Sam Keen, an American author, philosopher and professor once said that "We come to love not by finding a perfect person, but by learning to see an imperfect person perfectly”. In the pages of this website we often discuss how people are inherently imperfect, despite having seemed perfect when you first met them. So to search for the ever elusive Mr. Right is an impossible task that will more often than not result in you dying a very lonely and disappointed person. Even if you thought you found Mr. Right the fact that you are reading anything on this website would suggest that you are starting to realize that he is not entirely the man you thought you married. This person who once was the light of your life and all you ever thought you would need to be happy now makes you so angry that words fail you and you may even contemplate divorce on occasion. But all is not lost. The man you fell in love with is still there! At least in part.

You may want to try to get your relationship back to the way it was when you met, however this is generally impossible to recreate. Does this mean you will never again be happy with your spouse? Do you have to just settle for the way things are or come to terms with ending the marriage? Certainly not. I only say that its nearly impossible to recreate that intense 'in-love' feeling because you have been living together as man and wife. You know quite a lot more about each other now, somethings perhaps you wish you didn't know, and things that have caused great pain or disappointment. To recreate those same feelings as you had before would require you to erase all those memories and start afresh. While some people might be capable of doing this, that quality is exceptionally rare. Instead, you should strive to get to know the person you are married to as they are right now, something you will have to do periodically throughout your marriage. 

Continual Redoscovery
You may be wondering why these changes occur, thus making this process of continually rediscovering each other necessary. The answer is rather simple. You are in a state of constant change. Your spouse is too, as well as everyone you know and everything around you. Even your cellular construction is in constant change. Each year your body has completely renewed itself, old cells die off and are replaced by new ones... and quite literally, the person you were a year ago no longer exists. Despite the fact that you and your spouse live together, having many shared experiences, everything that happens in your lives will effect each of you in different ways. Even if you and your spouse never left each other's side and experienced all of the same things at the exact same time, due to the glorious fact you are two unique individuals you will change and grow in ways that are different from the way your spouse does. 

A harsh but poignant example of this would be a couple that experiences the loss of a child. One person in the relationship may take the loss very hard, become depressed, lose interest in life and curse God for having taken their child from them. As where the other becomes more spiritual, thanks God for the lessons they have learned from that experience, develops a new zest for life and would like to move forward and continue building their family by having another child. How can it be that they respond so differently to the situation? They both loved the child dearly, as any two parents should, they both grieved the loss of the child, and yet one moved on and became stronger for it and the other succumbed to their grief and was never able to move on. 
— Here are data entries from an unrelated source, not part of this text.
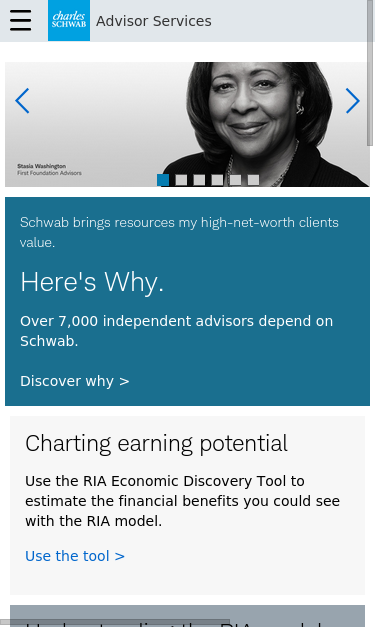Open the hamburger navigation menu

click(x=20, y=20)
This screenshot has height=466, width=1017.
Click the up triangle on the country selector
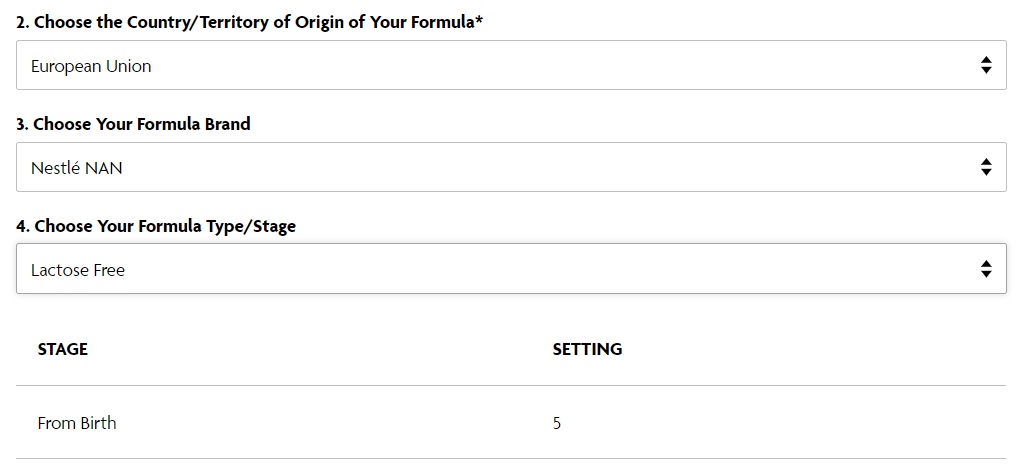(x=986, y=60)
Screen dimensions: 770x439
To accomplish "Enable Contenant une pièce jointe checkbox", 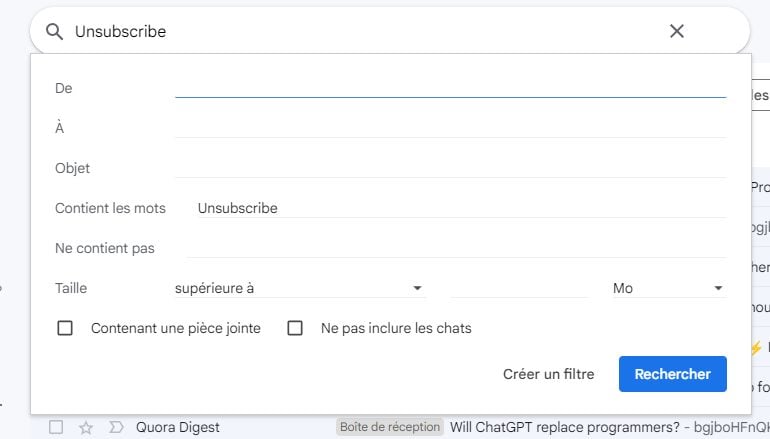I will [65, 328].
I pray none of you ever have to experience the loss of a child, but this helps to demonstrate that even though you share so much of your life with your spouse you both change in ways that are unique to who you are at your core. For some these differences can be insurmountable and they divorce for reasons of 'irreconcilable differences'. This is because they either failed to or were unwilling to start or continue the process of continual rediscovery of their spouse. Through this process there most certainly can be happiness after the honeymoon. It just will be with someone slightly different than you thought you were getting. And that's ok! You may even come to like this version of your spouse better once you take the time to truly get to know them.

So your challenge over the next week is to contemplate the major differences between you and your spouse, and how those differences affect they way you handle a situation. How are your differences a good thing? What can you learn from each other? Good luck!